>>>

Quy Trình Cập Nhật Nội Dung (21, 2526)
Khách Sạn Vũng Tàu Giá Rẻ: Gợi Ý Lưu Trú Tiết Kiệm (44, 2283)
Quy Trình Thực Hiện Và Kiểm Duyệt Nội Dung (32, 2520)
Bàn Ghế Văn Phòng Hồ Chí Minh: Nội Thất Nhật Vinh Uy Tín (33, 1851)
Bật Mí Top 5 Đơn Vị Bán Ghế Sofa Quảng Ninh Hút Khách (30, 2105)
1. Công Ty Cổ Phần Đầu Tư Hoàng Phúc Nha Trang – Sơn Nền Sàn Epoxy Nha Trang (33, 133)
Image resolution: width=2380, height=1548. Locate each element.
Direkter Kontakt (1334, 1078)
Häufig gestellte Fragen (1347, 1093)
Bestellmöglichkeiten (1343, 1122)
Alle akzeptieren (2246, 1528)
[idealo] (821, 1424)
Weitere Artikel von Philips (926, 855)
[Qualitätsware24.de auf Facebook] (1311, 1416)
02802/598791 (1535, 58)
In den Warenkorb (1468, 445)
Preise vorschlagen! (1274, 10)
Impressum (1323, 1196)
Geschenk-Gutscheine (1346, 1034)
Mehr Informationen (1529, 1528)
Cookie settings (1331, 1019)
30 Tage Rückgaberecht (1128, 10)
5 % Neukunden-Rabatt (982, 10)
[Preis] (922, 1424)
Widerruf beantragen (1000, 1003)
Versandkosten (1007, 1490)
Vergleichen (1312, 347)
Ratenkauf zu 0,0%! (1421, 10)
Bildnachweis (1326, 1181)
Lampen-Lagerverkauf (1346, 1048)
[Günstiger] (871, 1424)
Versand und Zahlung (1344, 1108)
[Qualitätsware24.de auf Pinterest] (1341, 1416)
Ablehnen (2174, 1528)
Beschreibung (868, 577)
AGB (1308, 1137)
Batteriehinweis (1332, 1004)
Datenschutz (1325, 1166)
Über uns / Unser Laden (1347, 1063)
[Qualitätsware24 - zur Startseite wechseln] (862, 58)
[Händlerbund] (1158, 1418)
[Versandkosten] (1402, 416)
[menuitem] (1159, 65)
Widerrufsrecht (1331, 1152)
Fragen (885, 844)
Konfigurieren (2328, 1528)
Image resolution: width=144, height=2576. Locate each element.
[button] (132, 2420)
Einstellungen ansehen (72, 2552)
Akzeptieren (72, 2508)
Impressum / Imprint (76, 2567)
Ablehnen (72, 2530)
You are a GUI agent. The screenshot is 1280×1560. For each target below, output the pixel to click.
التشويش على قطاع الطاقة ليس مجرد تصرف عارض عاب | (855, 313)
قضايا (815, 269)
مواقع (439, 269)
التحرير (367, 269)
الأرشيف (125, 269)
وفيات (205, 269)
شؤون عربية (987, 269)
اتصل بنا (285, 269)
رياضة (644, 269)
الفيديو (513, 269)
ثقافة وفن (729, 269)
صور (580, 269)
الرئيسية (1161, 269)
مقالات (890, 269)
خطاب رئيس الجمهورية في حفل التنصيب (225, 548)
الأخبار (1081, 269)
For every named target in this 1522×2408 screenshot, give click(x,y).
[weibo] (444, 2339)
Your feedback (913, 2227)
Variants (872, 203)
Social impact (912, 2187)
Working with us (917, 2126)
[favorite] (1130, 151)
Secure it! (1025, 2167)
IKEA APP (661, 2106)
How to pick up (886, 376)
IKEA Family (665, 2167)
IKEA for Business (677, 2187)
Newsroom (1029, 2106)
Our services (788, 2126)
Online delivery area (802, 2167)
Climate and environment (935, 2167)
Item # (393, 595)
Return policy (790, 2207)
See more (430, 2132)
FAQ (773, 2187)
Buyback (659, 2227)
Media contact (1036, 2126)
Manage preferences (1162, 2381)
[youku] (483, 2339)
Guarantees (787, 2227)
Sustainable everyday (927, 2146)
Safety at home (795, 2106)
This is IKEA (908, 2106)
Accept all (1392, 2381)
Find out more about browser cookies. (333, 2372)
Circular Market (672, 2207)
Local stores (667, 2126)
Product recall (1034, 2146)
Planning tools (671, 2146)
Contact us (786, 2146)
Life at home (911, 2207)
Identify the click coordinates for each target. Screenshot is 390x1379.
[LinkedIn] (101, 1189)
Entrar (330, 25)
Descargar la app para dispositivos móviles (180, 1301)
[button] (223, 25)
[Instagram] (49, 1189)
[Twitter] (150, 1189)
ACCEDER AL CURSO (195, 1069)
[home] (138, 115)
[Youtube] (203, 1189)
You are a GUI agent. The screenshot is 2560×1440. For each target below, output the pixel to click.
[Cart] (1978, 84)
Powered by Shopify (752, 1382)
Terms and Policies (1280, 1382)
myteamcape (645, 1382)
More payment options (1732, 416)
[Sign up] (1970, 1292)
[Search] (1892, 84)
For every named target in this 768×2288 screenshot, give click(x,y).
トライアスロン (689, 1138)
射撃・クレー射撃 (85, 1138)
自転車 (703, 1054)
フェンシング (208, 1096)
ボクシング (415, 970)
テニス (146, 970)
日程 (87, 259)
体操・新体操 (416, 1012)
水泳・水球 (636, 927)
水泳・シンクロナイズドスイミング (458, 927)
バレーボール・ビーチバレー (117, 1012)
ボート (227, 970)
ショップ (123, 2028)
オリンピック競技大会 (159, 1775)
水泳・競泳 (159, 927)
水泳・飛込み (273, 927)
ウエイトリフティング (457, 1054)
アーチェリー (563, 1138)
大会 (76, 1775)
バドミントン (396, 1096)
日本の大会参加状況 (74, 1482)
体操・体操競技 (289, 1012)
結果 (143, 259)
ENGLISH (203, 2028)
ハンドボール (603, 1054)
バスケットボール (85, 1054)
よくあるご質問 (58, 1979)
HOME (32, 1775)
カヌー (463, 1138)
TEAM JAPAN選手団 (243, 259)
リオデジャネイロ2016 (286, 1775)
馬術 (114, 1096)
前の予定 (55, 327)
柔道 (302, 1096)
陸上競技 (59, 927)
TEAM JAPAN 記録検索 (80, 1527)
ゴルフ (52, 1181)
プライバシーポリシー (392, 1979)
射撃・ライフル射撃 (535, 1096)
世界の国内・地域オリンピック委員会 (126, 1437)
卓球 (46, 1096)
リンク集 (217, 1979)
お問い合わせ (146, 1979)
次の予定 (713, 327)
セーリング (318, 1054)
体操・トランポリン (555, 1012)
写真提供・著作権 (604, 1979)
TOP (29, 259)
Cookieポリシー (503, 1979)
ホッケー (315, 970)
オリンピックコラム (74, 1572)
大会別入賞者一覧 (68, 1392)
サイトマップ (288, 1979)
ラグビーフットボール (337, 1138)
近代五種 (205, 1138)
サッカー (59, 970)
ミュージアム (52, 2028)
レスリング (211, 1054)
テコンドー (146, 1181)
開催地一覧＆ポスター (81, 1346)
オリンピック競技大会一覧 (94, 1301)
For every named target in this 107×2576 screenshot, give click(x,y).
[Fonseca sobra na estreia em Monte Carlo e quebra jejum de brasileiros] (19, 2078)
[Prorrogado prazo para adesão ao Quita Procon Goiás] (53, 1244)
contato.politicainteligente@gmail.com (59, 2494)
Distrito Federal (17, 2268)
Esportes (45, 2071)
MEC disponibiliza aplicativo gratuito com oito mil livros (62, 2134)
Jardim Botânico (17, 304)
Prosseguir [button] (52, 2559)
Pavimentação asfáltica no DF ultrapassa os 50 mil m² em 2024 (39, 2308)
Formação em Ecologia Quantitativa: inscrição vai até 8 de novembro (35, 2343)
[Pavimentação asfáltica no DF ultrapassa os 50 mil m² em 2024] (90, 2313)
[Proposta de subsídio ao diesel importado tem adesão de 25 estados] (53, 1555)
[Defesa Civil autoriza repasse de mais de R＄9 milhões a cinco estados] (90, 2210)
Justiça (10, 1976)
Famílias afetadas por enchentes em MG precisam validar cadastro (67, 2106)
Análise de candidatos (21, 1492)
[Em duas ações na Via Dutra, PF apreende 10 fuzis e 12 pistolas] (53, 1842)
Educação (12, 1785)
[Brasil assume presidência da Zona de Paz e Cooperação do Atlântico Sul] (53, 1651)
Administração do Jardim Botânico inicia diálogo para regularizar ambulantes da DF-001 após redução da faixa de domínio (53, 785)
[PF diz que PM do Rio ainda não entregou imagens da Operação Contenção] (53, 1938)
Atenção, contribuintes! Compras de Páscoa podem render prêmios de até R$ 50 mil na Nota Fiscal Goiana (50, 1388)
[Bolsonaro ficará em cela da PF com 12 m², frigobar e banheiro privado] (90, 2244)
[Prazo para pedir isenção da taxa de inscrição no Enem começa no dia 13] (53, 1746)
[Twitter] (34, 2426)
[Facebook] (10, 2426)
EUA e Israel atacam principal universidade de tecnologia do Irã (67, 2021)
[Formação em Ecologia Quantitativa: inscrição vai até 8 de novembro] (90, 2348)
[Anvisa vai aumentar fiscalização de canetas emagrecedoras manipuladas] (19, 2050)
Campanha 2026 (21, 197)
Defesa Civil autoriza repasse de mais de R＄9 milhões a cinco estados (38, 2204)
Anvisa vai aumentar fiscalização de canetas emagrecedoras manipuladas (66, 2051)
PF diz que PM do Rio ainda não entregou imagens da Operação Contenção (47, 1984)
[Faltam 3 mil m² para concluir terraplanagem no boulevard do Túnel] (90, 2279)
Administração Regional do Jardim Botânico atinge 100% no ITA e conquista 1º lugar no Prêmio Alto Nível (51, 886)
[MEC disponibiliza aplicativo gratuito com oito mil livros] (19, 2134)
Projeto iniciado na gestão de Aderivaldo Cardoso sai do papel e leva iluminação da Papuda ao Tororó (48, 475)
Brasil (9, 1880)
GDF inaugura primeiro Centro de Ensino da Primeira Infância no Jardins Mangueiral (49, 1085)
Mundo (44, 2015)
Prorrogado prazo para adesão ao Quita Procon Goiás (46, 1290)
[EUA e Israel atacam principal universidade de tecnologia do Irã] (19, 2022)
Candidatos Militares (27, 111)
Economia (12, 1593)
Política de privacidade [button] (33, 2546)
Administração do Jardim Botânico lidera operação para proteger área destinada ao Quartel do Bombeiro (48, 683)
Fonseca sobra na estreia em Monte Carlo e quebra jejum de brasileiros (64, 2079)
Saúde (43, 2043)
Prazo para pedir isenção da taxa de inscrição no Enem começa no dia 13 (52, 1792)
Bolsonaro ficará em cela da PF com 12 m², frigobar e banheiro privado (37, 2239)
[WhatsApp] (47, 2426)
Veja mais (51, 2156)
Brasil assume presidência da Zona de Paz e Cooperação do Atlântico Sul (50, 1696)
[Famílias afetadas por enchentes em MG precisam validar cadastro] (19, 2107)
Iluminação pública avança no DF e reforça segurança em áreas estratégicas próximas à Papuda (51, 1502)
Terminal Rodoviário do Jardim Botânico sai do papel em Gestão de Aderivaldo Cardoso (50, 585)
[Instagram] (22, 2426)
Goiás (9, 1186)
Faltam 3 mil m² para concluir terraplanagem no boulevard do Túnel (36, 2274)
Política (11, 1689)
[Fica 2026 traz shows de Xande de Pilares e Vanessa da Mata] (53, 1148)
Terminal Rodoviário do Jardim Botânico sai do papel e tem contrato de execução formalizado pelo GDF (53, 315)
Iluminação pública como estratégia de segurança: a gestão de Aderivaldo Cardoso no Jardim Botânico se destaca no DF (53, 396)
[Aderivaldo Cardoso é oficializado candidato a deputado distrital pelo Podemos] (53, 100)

<<<

» Work instruction: What lines in the data above contain the word "entregou"? Show them all.

» Completed exercise:
[PF diz que PM do Rio ainda não entregou imagens da Operação Contenção] (53, 1938)
PF diz que PM do Rio ainda não entregou imagens da Operação Contenção (47, 1984)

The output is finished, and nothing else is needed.